From our imaging priority (1. registering the mitotic spindle plane, 2. quantitative read-out of POI to obtain protein stoichiometry and POI cluster distribution, 3. quantitative read-out of cnp1CENP-A as reference for stoichiometry read-outs and for centromere-POI-distances), literature knowledge and experience (e.g. on autofluorescence (Supplementary Figure S1) and labeling strategies (Supplementary Figure S10)), we derived several alternative measurement strategies (Supplementary Text S1). As summarized in Figure 1c, we finally decided on using dual-color Photoactivated Localization Microscopy (PALM) imaging by UV- and primed photoconversion (Turkowyd et al., 2017; Virant et al., 2017) together with a diffraction-limited SPB reference as third color. For the FP labels, we chose the bright red FP mScarlet-I (Bindels et al., 2017) as the SPB reference and the UV-photoactivatable FP PAmCherry1 (Subach et al., 2009) as the centromeric reference. For the quantitative SMLM read-out of all POIs we chose the primed photoconvertible FP mEos3.2-A69T (Turkowyd et al., 2017), whose read-out we calibrated using a FtnA 24mer standard (Supplementary Figure S7, Materials & Methods). We first created a dual-color reference strain containing the fusions for both references. Using this strain as template, we then built a triple-color (3C) strain library targeting in total 10 different key POIs of the inner and outer kinetochore (Figure 1c, Materials & Methods and Supplementary Table S1).

Health assessment of triple-color strain library

The integration of FPs targeting important proteins of the chromosome segregation process may alter cell physiology and can cause reduced protein functionality. We performed spot tests checking for temperature sensitivity (25, 32 and 37°C) and for kinetochore-MT attachment defects using thiabendazole (2.5, 5.0, 7.5 and 10.0 mg/mL), a MT depolymerizing drug characteristic for inherent mitotic defects (Tang et al., 2013) (Supplementary Figure S2). Furthermore, we tested all cells for a wildtype-like phenotype via flow cytometry (Supplementary Figure S3). In both tests, our strains showed no deviations from the parental h+/WT strain except for two strains, the cnp3CENP-C-3C strain and the dam1-3C strain. cnp3CENP-C-3C exhibited both, a TBZ sensitivity in the spot tests as well as a notably larger cell size in the flow cytometry data. Due to this prominent phenotype, the cnp3CENP-C-3C strain was excluded from further analyses. Interestingly, cnp3CENP-C is thought to interact with the N-terminal CATD region of cnp1CENP-A via its C-terminus (Black et al., 2007; Carroll et al., 2010; Guse et al., 2011).
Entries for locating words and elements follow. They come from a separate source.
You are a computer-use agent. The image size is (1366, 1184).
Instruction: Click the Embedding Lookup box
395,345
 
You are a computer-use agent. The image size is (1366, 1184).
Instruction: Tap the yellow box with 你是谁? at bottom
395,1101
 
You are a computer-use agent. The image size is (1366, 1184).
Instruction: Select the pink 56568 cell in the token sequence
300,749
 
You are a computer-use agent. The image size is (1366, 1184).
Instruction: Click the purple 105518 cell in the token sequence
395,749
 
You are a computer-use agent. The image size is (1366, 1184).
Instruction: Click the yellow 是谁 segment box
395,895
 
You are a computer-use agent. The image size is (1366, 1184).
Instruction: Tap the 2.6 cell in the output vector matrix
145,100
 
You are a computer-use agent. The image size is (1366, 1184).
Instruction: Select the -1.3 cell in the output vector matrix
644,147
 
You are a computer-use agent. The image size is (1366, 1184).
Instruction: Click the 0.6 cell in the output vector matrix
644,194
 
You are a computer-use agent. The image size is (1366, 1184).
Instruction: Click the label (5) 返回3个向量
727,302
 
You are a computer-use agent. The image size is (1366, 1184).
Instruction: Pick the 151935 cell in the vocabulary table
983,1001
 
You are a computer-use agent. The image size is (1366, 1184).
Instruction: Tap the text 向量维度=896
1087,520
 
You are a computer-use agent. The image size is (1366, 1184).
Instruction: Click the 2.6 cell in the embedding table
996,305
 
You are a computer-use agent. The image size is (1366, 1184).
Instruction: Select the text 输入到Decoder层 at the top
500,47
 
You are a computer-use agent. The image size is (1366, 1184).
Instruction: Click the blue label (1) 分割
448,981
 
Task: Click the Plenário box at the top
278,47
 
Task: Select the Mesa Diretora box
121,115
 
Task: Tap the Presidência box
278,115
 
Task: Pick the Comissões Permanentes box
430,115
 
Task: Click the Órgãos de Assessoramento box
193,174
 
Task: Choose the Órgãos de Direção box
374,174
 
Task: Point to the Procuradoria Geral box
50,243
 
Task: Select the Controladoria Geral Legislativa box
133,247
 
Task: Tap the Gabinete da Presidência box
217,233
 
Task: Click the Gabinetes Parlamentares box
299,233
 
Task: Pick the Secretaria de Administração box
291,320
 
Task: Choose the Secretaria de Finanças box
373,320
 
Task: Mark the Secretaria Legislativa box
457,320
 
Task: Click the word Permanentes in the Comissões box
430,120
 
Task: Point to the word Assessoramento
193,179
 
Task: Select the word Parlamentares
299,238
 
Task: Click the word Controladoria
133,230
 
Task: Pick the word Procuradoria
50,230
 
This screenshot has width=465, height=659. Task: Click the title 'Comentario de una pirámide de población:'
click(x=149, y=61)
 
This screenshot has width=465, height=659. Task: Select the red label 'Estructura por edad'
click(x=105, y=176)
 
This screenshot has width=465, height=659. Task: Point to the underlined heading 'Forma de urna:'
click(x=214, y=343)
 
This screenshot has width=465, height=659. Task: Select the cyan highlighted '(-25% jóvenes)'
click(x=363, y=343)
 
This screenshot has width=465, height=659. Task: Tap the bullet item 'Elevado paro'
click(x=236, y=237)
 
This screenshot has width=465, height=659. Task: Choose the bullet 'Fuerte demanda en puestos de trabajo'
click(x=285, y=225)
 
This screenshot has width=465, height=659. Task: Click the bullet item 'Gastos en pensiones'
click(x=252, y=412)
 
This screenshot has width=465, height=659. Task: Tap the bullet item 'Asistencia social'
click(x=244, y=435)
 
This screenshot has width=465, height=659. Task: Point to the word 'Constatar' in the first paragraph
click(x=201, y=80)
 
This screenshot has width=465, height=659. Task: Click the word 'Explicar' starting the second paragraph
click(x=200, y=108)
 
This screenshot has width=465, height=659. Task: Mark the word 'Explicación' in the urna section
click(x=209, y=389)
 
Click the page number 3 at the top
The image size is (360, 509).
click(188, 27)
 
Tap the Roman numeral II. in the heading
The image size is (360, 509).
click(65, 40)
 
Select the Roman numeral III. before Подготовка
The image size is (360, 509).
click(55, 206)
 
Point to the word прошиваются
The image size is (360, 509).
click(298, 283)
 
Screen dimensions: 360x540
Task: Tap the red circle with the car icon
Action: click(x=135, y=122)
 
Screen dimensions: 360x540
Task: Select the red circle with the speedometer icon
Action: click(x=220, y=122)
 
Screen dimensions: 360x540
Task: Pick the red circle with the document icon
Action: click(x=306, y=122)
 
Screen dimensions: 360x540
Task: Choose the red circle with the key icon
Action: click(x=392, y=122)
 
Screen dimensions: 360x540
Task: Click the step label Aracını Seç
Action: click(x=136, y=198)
Thus, the genetic tagging of both interacting protein termini might have caused the observed defects due to the proximity of the N-terminal cnp1CENP-A and C-terminal cnp3CENP-C FP-tags. This hypothesis is supported by measurements using a single-color strain where only the cnp3CENP-C C-terminus was tagged but both reference proteins remained native. This cnp3CENP-C-1C strain did not show any modified phenotype (data not shown).

The dam1-3C strain appeared to be more stable in TBZ spot tests. Interestingly, similar results were measured in two other S. pombe studies: a deletion mutant for dam1 was hypersensitive to TBZ, whereas a C-terminal truncation mutant (dam1-127) had some higher TBZ resistance (Sanchez-Perez et al., 2005). Second, a mutant with two mutations in the C-terminal region of dam1 (H126R and E149G) also proved to be more resistant to TBZ than the wildtype (Griffiths et al., 2008). These observations suggest that the C-terminus of dam1 is important for controlling microtubule stability and that the C-terminal FP-tag in the dam1-3C strain increases stability. As the dam1-3C strain showed no mitotic delay or altered phenotype it was included in the study.

Determining kinetochore distances and protein stoichiometry

All triple-color strain library imaging samples were prepared and imaged by a strict protocol that was repeated on different days using several biological replicates (Materials & Methods). Since single centromeres can only be resolved during anaphase (examples in Supplementary Figure S9, (Tournier et al., 2004)), the fraction of cells in this phase was increased via cell cycle synchronization (Supplementary Figure S2). All data was classified and postprocessed by several manual and automated SMLM data analysis steps as outlined in Supplementary Figure S5 and described in the Materials & Methods. The final, annotated data was stored in a SQL database structure. For this work, we then focused on the distances of the different POI clusters to the centromeric region marked by cnp1CENP-A and their copy numbers per POI cluster. To determine the best estimates for the POI-cnp1CENP-A distances, we used Bayesian inference and derived the posterior probability distribution for each POI-cnp1CENP-A distance using Stan (Materials & Methods). We further calibrated the measured localization counts per POI cluster using reference data of bacterial ferritin FtnA, an established homo-oligomer protein standard with 24 subunits (Materials & Methods).

In Figure 2, we summarize all measured mean kinetochore distances in reference to cnp1CENP-A and protein stoichiometries. The exact values and statistics can also be found in Tables 1 and 2. As discussed in more detail below for each POI, our in-situ measurements are consistent with previous work based on conventional fluorescence microscopy (these literature studies, however, show considerable variation between them) and very accurately confirm structural data from in vitro EM and crystallography studies. For our direct distance comparisons to structural data below, it should be considered that i) typically tens to hundreds of amino acids long sequences of the termini are unstructured and are therefore missing from structural data, which ii) also do not carry FP tags of 2-3 nm barrel size. In our results below, we will discuss the kinetochore structure from the inner kinetochore building on top of the centromeric region to the outer kinetochore proteins which facilitate microtubule attachment.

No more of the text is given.